Porque hay que decir que la modalidad castrista del socialismo burocrático se caracterizó, entre otras cosas, por adoptar de manera acrítica y literal, con fervor de nuevos conversos, no sólo los desatinos económicos ideados por Carlos Marx e implantados a sangre y fuego por los genocidas alias Lenin y Stalin. También acogió el furor que esos personajes tan poco recomendables sentían hacia la religión, a la cual le daban el sobrenombre de “opio de los pueblos”.
Estaban aún lejos los tiempos en que otro alucinado con el socialismo de corte estalinista intentara someter su país a sus designios totalitarios, pero sin dejar de hablar, viniera o no mucho al caso, sobre “Diosito”. Me refiero al golpista Hugo Chávez y la desdichada Venezuela del Siglo XXI.
No. Faltaban decenios para el arribo de esa nueva época. También para que en Cuba, sin llegar hasta la verdadera libertad de religión, sí se admitiese la libertad de culto. O para que incluso el único partido llegara a aceptar, entre sus miembros, a algunas personas que no esconden sus creencias religiosas. Algo que en la “época de esplendor” del marxismo-leninismo puro y duro, en los años sesenta o setenta, parecía una barbaridad, pero que ahora los comunistas, forzados por las realidades, aceptan.
Me estoy refiriendo a la época en que, para ocupar cualquier carguito “de medio pelo”, el aspirante debía llenar y entregar un prolijo cuestionario, que nuestro pueblo, con su gracejo característico, bautizó como “cuéntame-tu-vida”. Lugar prominente dentro del interrogatorio lo ocupaban las preguntas sobre las creencias religiosas (o carencia de ellas) del postulante. Y se sabía de antemano que quien diera una respuesta positiva podía contar con la ojeriza de las autoridades.
Aquella época inicial, durante la cual también se produjo la expulsión de cientos de sacerdotes, fue testigo del vaciamiento de los templos, así como de la ocultación de las imágenes y símbolos religiosos en las habitaciones interiores de las casas, cuando no en escaparates y gavetas.
Felizmente, esa situación quedó atrás. Y, que conste, tal cosa sucedió no por la buena voluntad de las autoridades castristas. Ello tuvo lugar por la firmeza con la cual, después de plegarse por un tiempo a las ínfulas ateístas del castrismo, los cubanos desistieron de seguir simulando su aceptación de esa doctrina y reanudaron sus prácticas religiosas de antaño.
Y debo insistir en que esto sucedió por suerte para ellos mismos.

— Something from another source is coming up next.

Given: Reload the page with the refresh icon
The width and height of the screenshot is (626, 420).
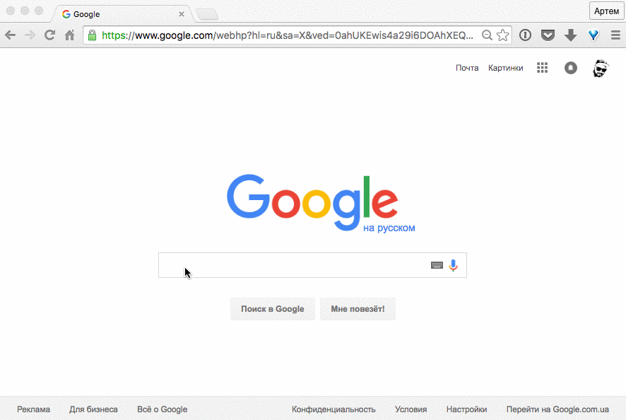Looking at the screenshot, I should pos(49,35).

A esos efectos, debo retomar la interrogante del inicio del presente escrito: Porque ha pensado usted, amigo lector, ¿en qué situación de orfandad se encontrarían los cubanos de la Isla si, despojados de la fortaleza que les da la creencia en un Ser Superior, contemplasen la actual catástrofe nacional y se viesen separados de sus seres queridos que emigran!
La profundísima crisis general en la que está hundido el castrismo se manifiesta en todos los aspectos de la vida. En ese contexto, sus súbditos le hacen el “caso del perro” a las desfasadas peroratas inspiradas en el obsoleto marxismo leninista que de tiempo en tiempo dejan oír sus personeros y cotorrones. Todo esto representa sólo una faceta más del desmoronamiento en cámara lenta que, felizmente, está sufriendo el régimen.